### Task statement
In the entries that follow, the lines from the line containing "Image resolution: width=1883" up to and including the line containing "the gold coin" must be copied exactly, with pictures omitted.

### Material for this exercise
*-*-*

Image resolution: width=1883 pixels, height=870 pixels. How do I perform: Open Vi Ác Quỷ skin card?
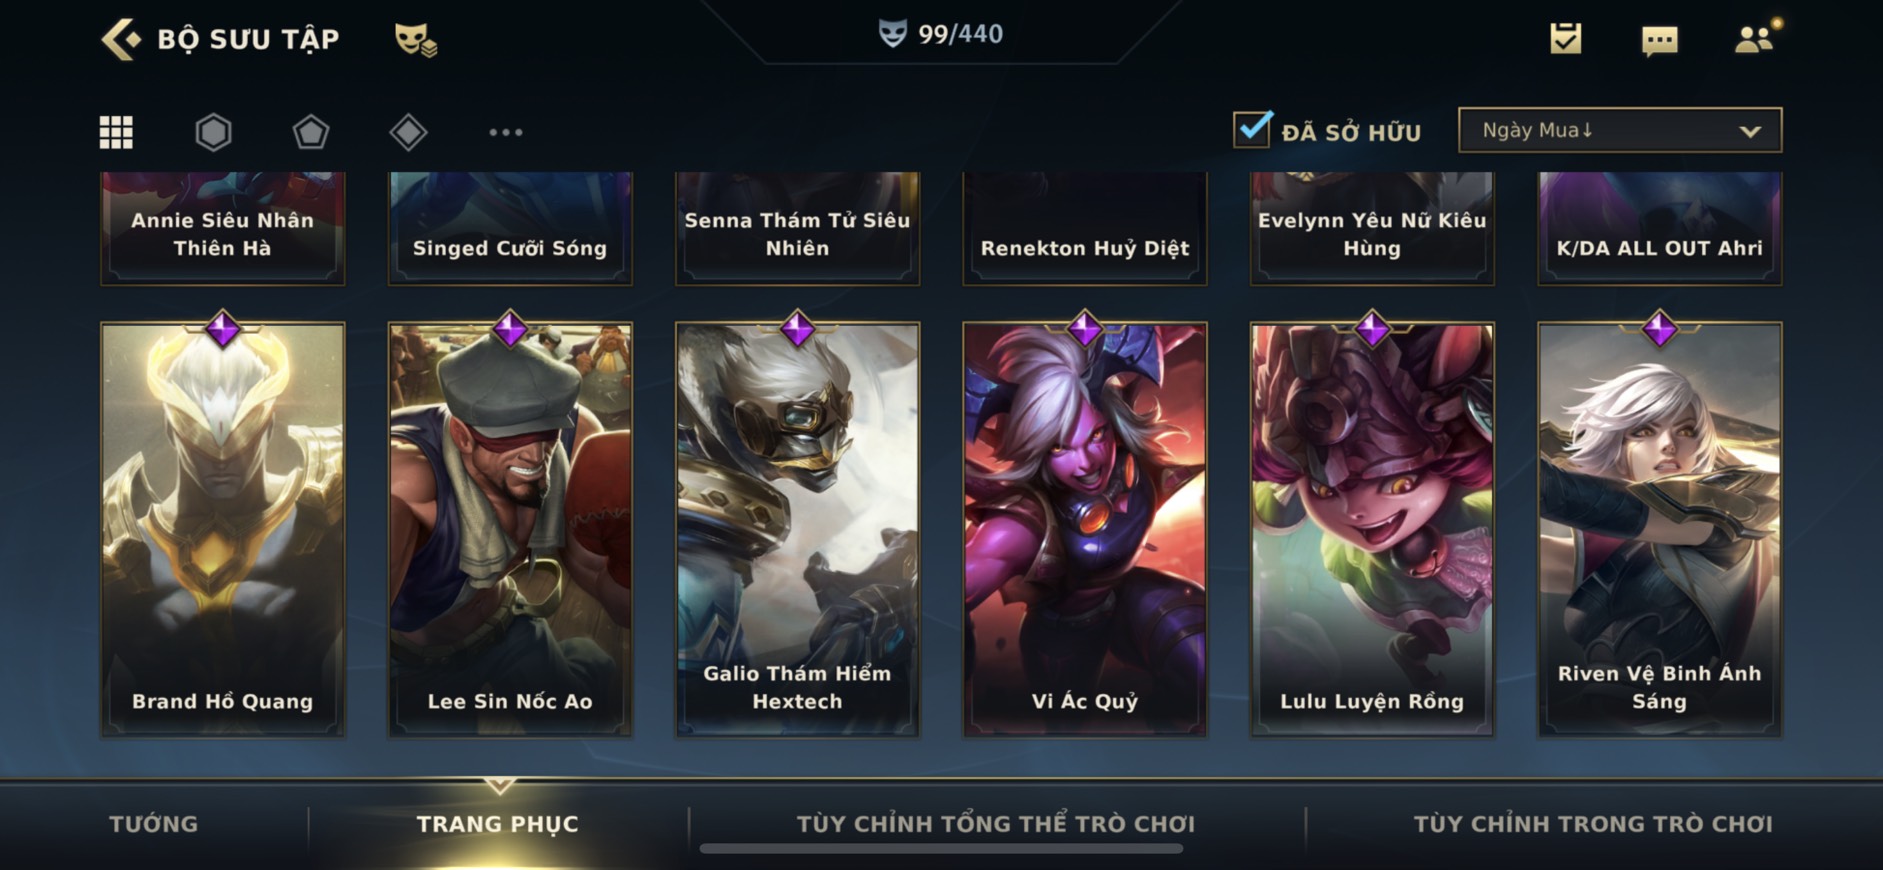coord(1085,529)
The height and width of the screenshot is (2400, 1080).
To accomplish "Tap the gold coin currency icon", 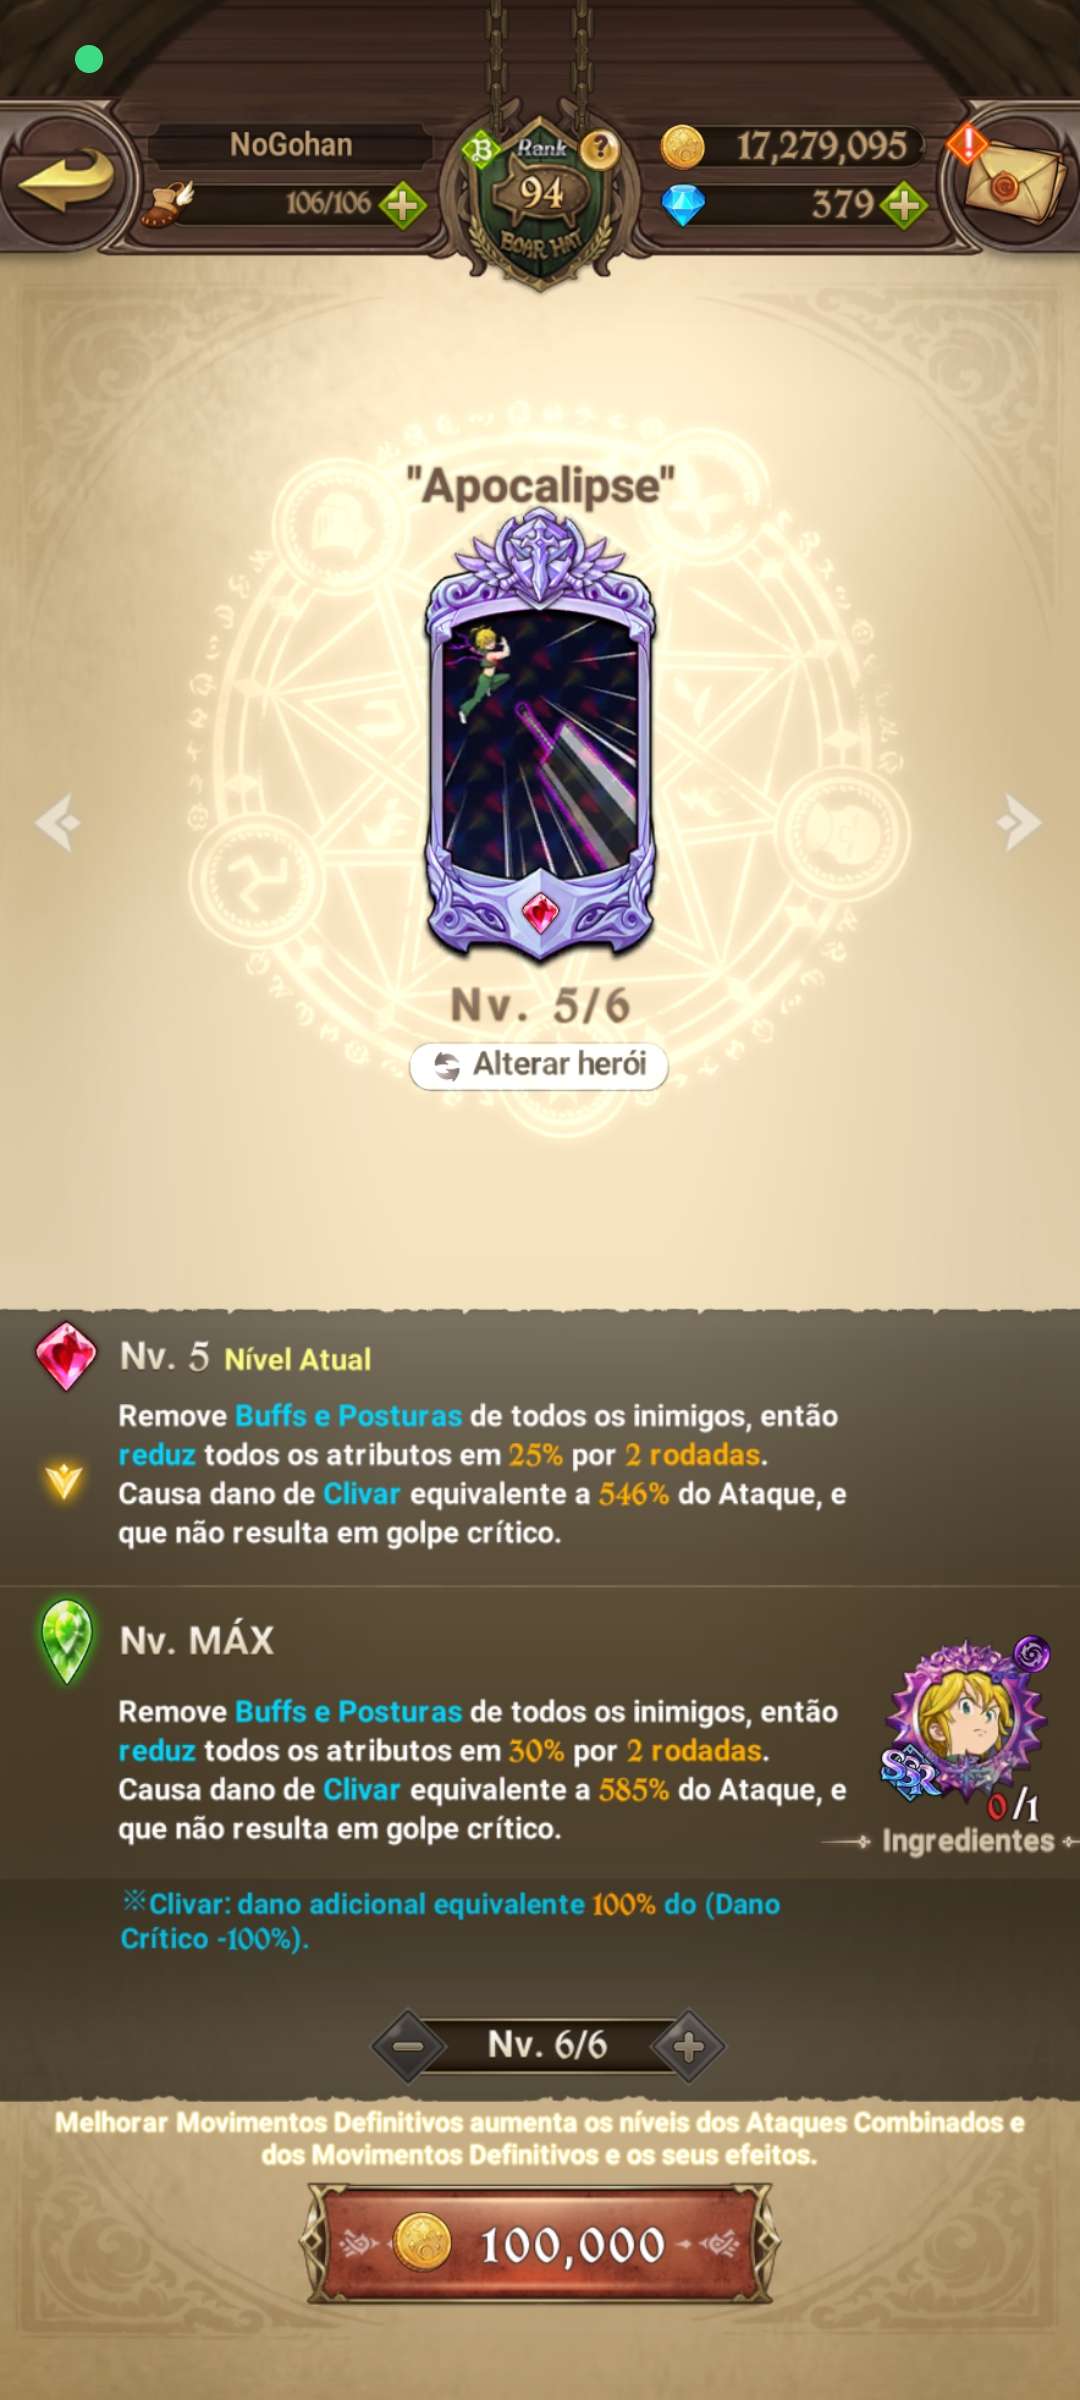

*-*-*

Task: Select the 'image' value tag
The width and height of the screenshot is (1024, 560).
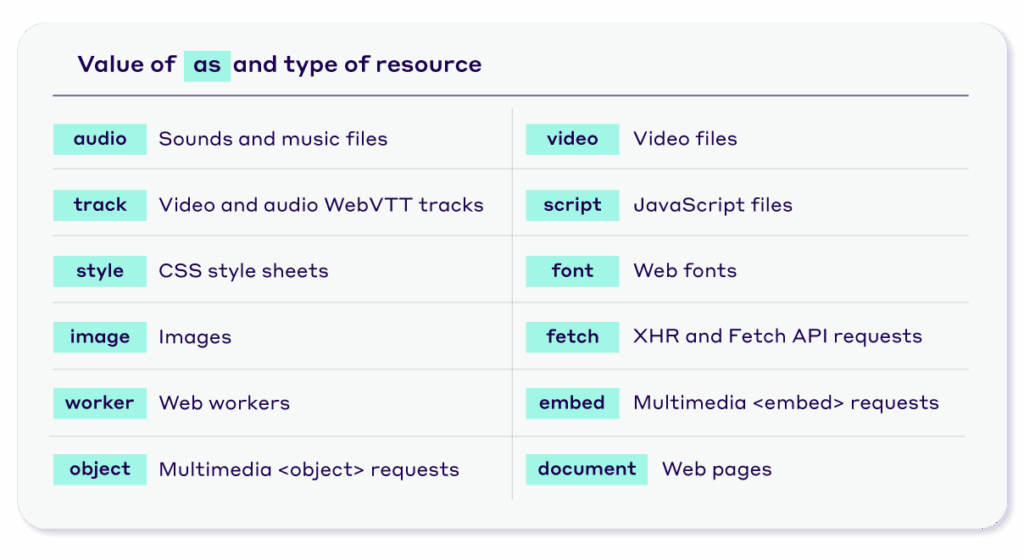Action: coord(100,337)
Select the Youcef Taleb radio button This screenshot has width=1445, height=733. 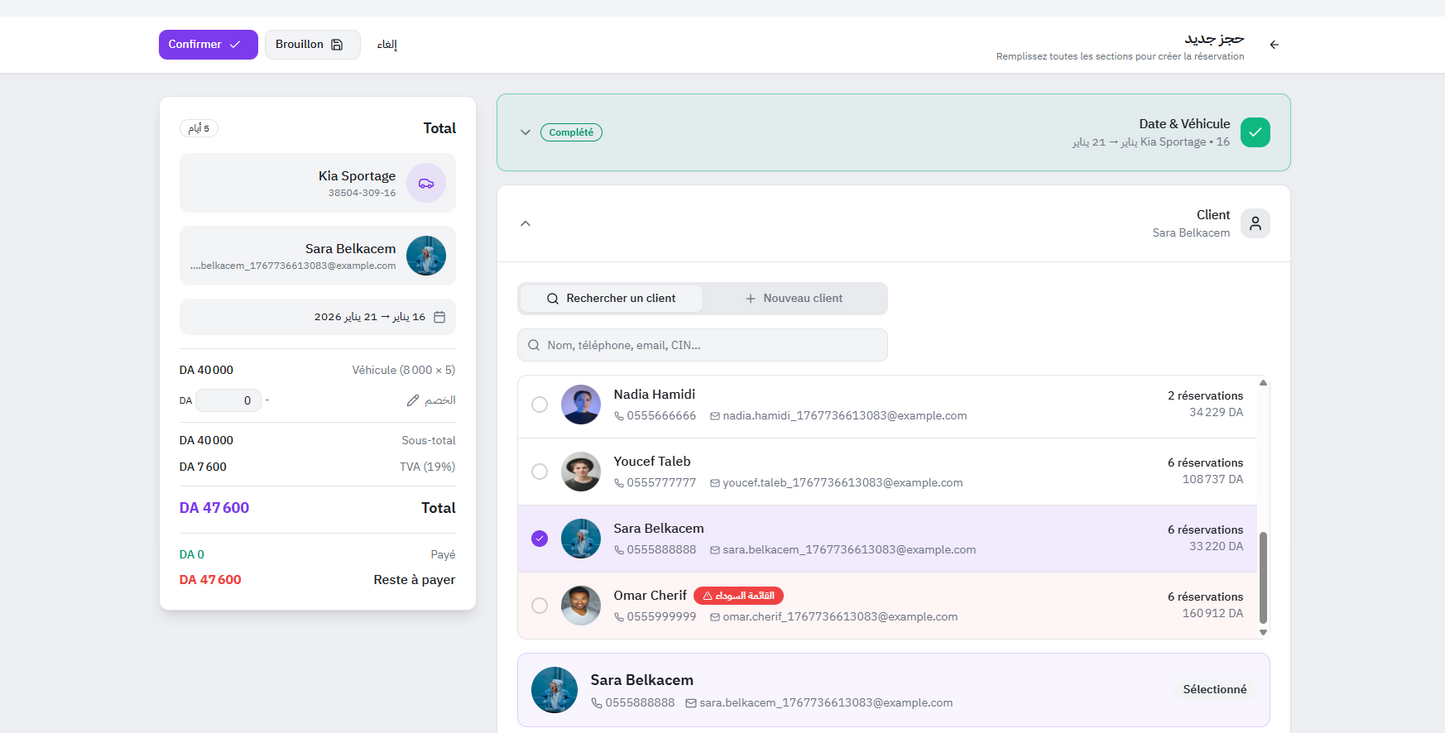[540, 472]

*-*-*

### Solution to this task
Image resolution: width=1883 pixels, height=870 pixels. How do I perform: Open Vi Ác Quỷ skin card?
coord(1085,529)
The height and width of the screenshot is (2400, 1080).
To accomplish "Tap the gold coin currency icon", 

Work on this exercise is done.